Acte I
Scène 1
Arthur, Philippe
Le rideau s’ouvre sur un décor unique : le salon-salle à manger d’une maison, de type « banlieue chic ». Mobilier sobre, voire impersonnel. On découvre Philippe et Arthur en pleine conversation.
Philippe
Non, non, non, Arthur !… Je ne suis pas joueur !
Arthur
Qui te parle de jouer ? Je te parle de gagner ! Gagner plus en travaillant moins… Tu préfères le train-train de la banque ?
Philippe
Mon train-train, comme tu dis, ne me déplaît pas. Et repartir de zéro, franchement…
Arthur
De zéro ? Chez Finantex ? Avec un fixe doublé, hors résultats ? Mais ça ne se refuse pas, Philippe ! Ouvre les yeux ! Je suis en train de te proposer de refaire ta vie avec un mannequin de vingt-deux ans, là !!!
Philippe, montrant la cuisine, baissant la voix.
Je te rappelle que je suis marié…
Arthur
Quand nous l’avons rencontrée, Babette avait justement vingt-deux ans ! Et tu te souviens de Babette à vingt-deux ans !!! L’image devrait donc te parler !
Philippe
Elle me parle d’autant plus que je n’ai aucune envie de la quitter ! Ta proposition m’honore, mais… je ne t’ai pas invité à dîner pour que tu me débauches !
Arthur, malicieux.
Tu le fais bien, toi…
Philippe
Moi ?…
Arthur
Hop hop hop… Ne me prends pas pour un naïf. Vous ne me recevez jamais qu’en présence d’une célibataire ! Plus ou moins avantageuse d’ailleurs…
Philippe
Pas du tout ! (Arthur s’allonge le nez avec ses doigts, façon Pinocchio.) On aime recevoir plusieurs amis ensemble, c’est tout !

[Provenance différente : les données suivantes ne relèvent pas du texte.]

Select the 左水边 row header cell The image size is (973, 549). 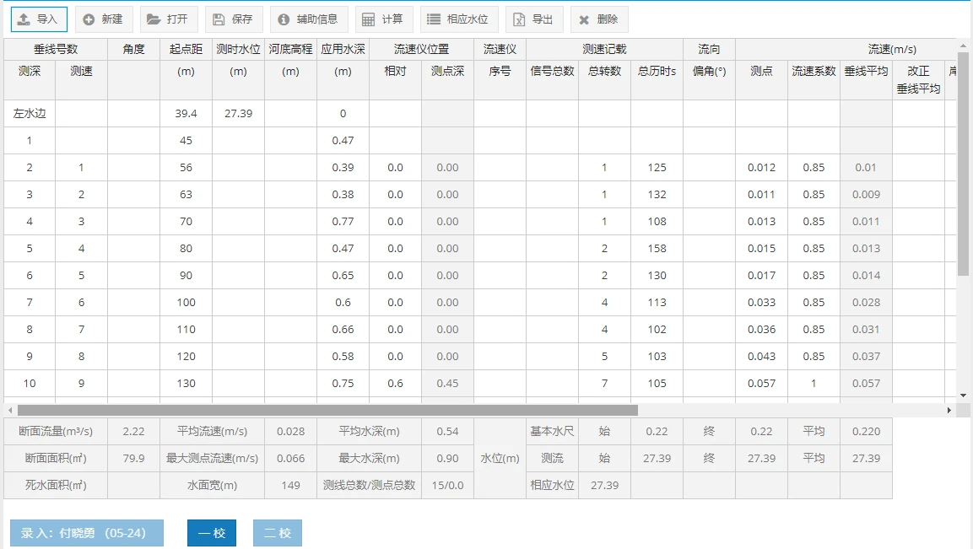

Arthur, accentuant les mots.
Et comme par hasard…
Philippe
On ne va tout de même pas te recevoir avec des femmes mariées !
Arthur
Et pourquoi pas ?
Philippe
On reçoit les couples avec des couples, les célibataires avec des célibataires. Ce sont des choses qui se font. Je t’assure que tu te fais des idées.
Arthur
C’est vous qui vous en faites. Je me passe très bien de votre sollicitude. (Un temps, curieux.) Alors c’est qui, aujourd’hui, ta célibataire en goguette ? Si c’est encore une vieille coincée en mal de mâle qui se rend à son énième dîner de la dernière chance…
Philippe
Non, je t’assure que…
Arthur
Hop hop hop…
Philippe, avouant en partie.
Bon, effectivement, Babette a invité une connaissance récente. Mais de là à vouloir vous caser, franchement…
Arthur
Oui, un pur hasard ! Vous êtes tous pareils ! Sitôt enchaînés par les liens pesants du mariage, caser les proches devient le sport matrimonial numéro un ! C’est confortable, note bien : les couples mariés sont mes meilleurs fournisseurs…
Philippe
Fournisseurs ?… Parce que tu te les fais, en plus ?
Arthur
Avec tout le mal que vous vous donnez… Ça serait gâcher !
Philippe
Beaucoup ?
Arthur
Plusieurs…
Philippe
On te présente des filles sérieuses…
Arthur, amusé.
Sérieuses… oui ! Ça ne les empêche pas d’avoir l’esprit pratique…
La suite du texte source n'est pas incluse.